Version 28 of Arrays / Hash Maps

Updated 2010-03-23 00:13:10 by AMG

Purpose: to discuss the benefits and tricks to using Tcl arrays.


What Tcl refers to as an array has other names in other languages. Awk calls them associative arrays and some language (Perl?) calls them hash maps. In Python, dictionaries are pretty much the same.

The reason this is an important concept up front is that Tcl does not provide a simple numerically indexed array in the traditional sense. Instead, the index for a Tcl array is a Tcl string.

Tcl arrays are one dimensional. However, as Laurent Duperval recently mentioned in news:comp.lang.tcl , if you are careful you can simulate a multi-dimensional array like this:

 for {set i 0} {$i < 10} {incr i} {
   for {set j 0} {$j < 10} {incr j} {
     set a($i,$j) "Value for i = $i and j = $j"
     puts "$a($i,$j)"
   }
 }

Note however that "$i,$j" is parsed into a string that differs from the string "$i, $j" for instance -- it is best never to put blanks in the text of your array keys.

Also, for this type of application, it is much better to use integer values for i and j rather than characters. Otherwise, as in the previous point, you might run into cases where white space varies within the values of i and j, resulting in missed values.


Note that if you really do want to have spaces (or other Tcl-significant characters) in your array indexes, you can still do this by putting the index into a variable and then using the dereferenced variable as your index:

   % set idx "The quick brown fox"
   % set ary($idx) "jumped over the lazy dogs."
   % parray ary
   ary(The quick brown fox) = jumped over the lazy dogs.

You can even have the name of the array with a space in, but accessing it then takes the application of an [upvar] to convert to a more usable form...
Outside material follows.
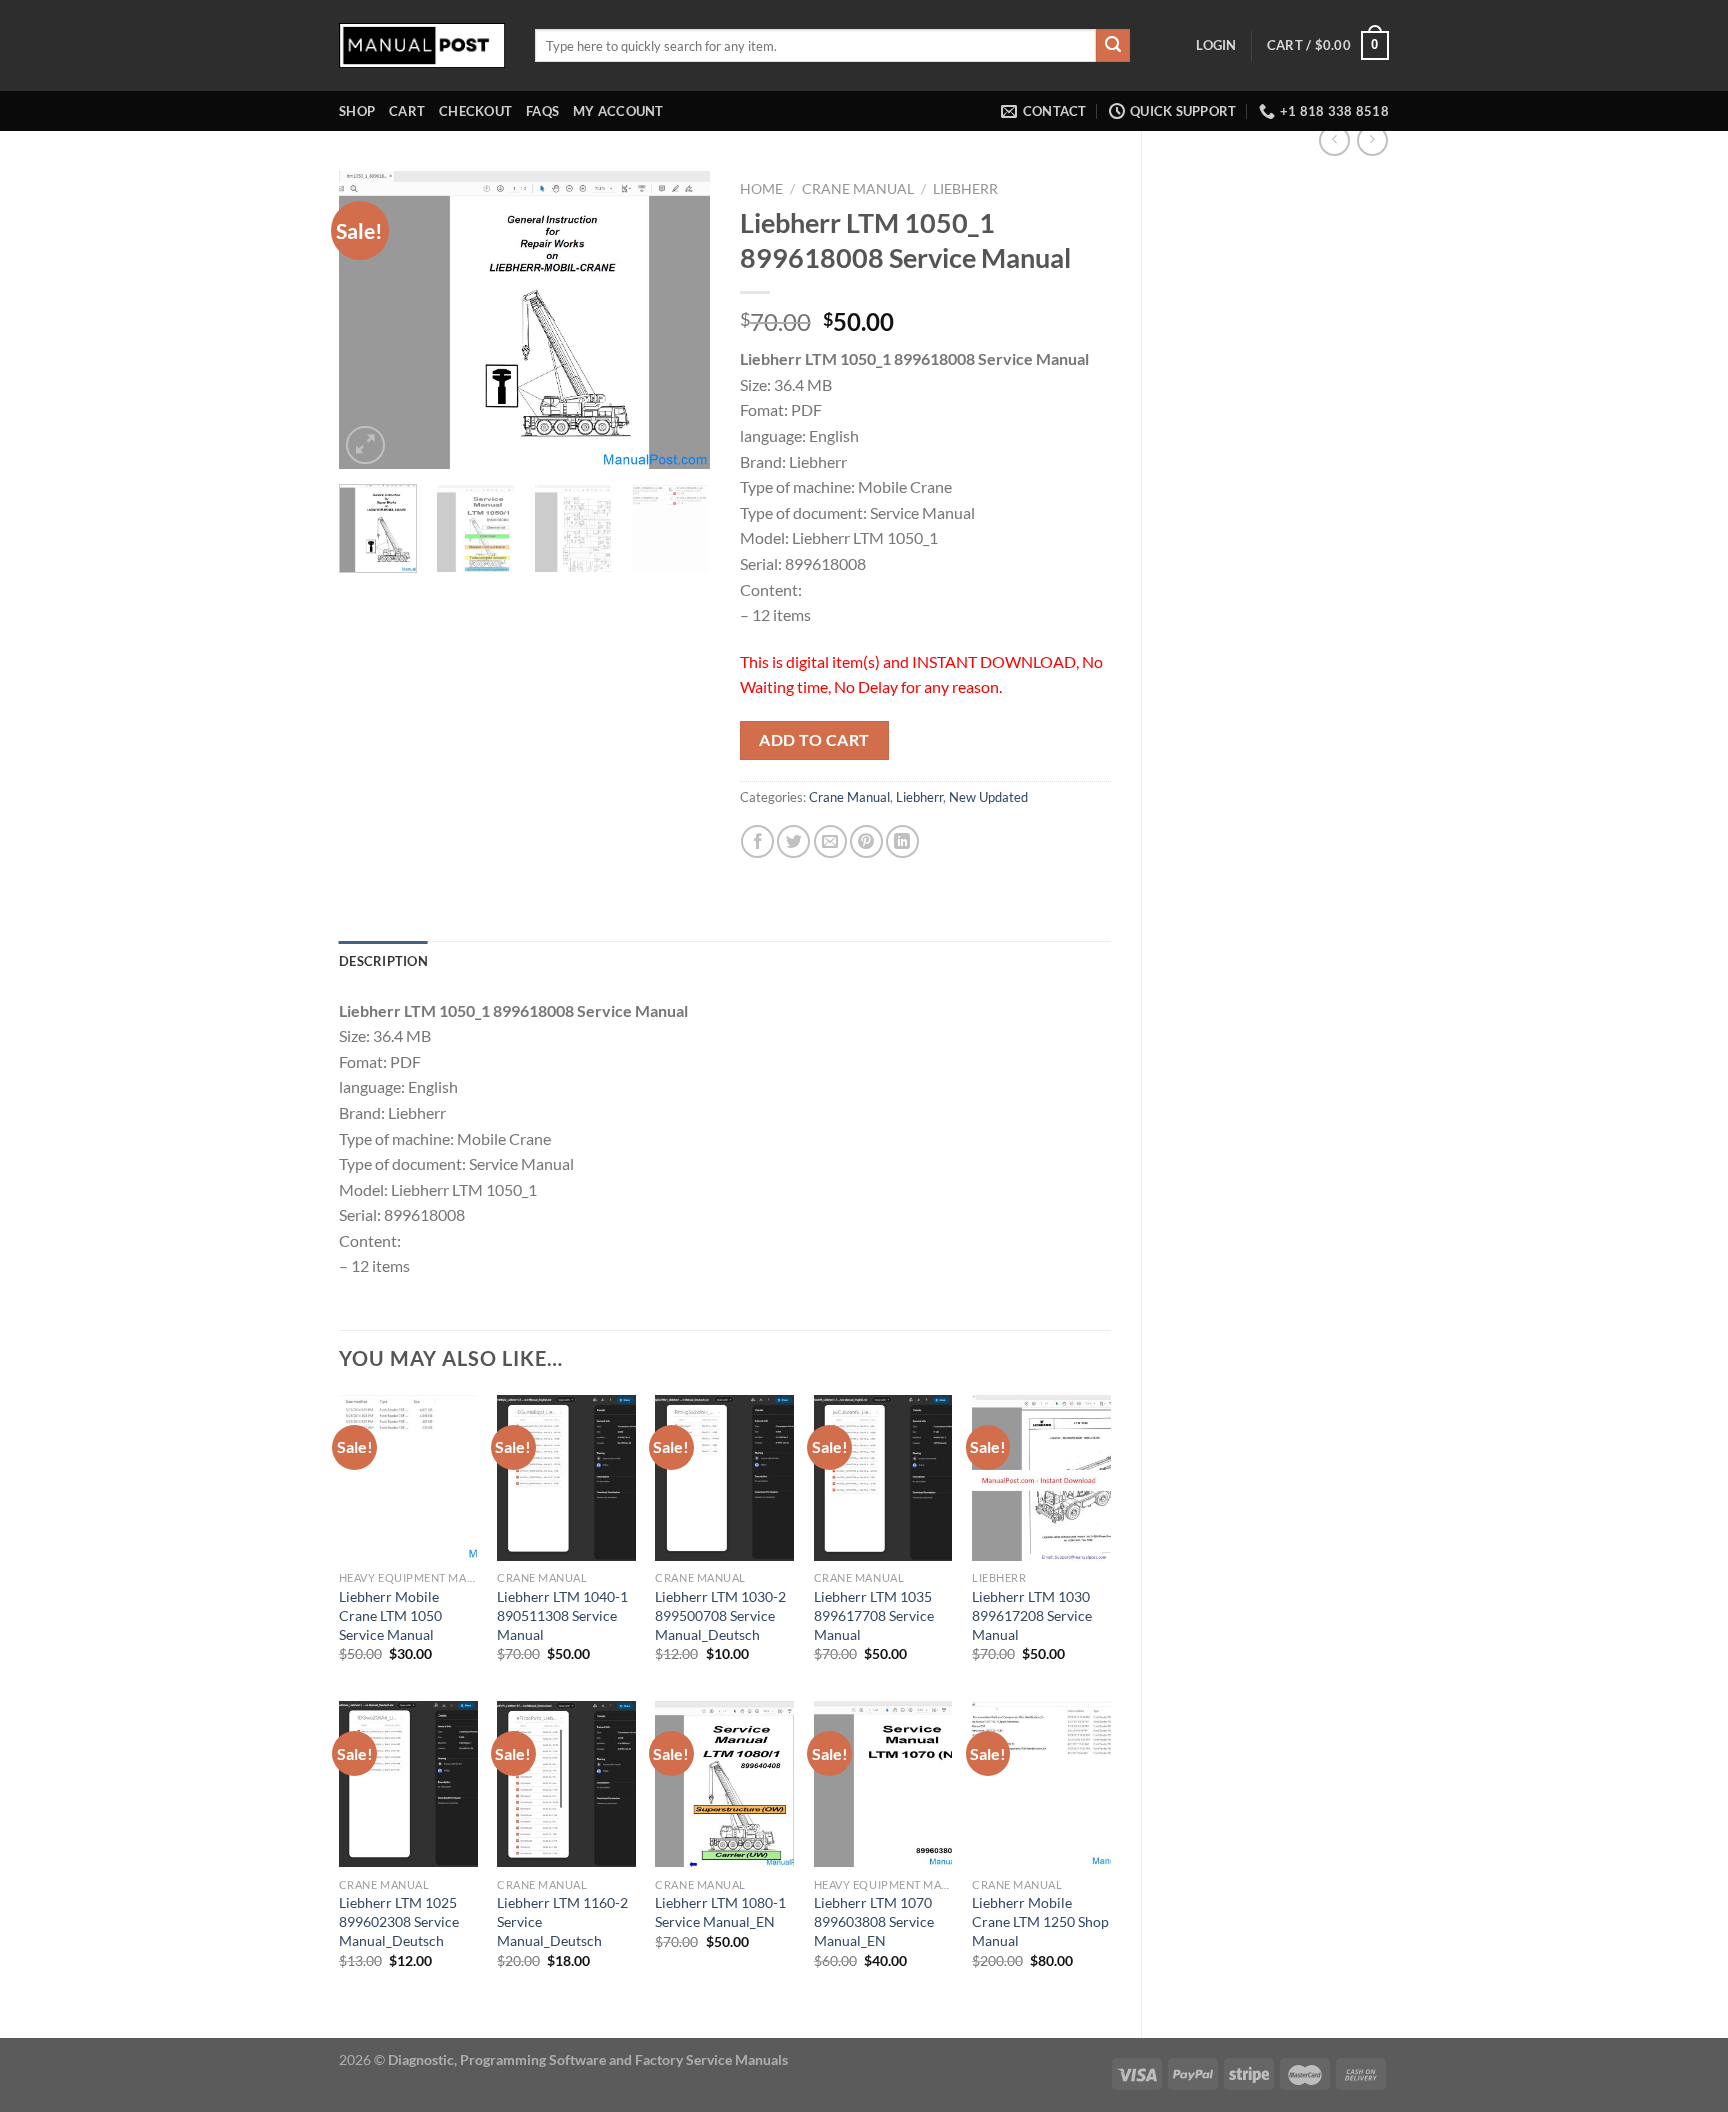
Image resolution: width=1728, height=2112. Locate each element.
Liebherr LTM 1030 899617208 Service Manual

DKF - RS: .. or just backslashes: set foo\ bar(baz\ grill) 1

Ken Jones -- You can also include whitespace characters in a key by quoting the entire argument with double quotes:

    % set capital(New Mexico) "Santa Fe"
    wrong # args: should be "set varName ?newValue?"
    % set "capital(New Mexico)" "Santa Fe"
    Santa Fe
    % puts "$capital(New Mexico)"
    Santa Fe
    % 

Of course, it's still best to avoid whitespace characters in keys whenever possible...


It's also important to know that arrays have no implicit string representation other than their name (and are thus mostly passed around by name-dropping and upvar). Explicit conversion from and to pairlists with alternating key/value is done with

   set L [array get A] ;# resp.
   array set A $L

You can use this technique for complex structures, e.g. put arrays (transformed to pairlists) into array elements and unpack them into a temporary array as needed. Copying an array to another is also easy with a combination of the two:

 array set B [array get A]

A Java programmer would recognise this sort of technique as being the analog of serialization.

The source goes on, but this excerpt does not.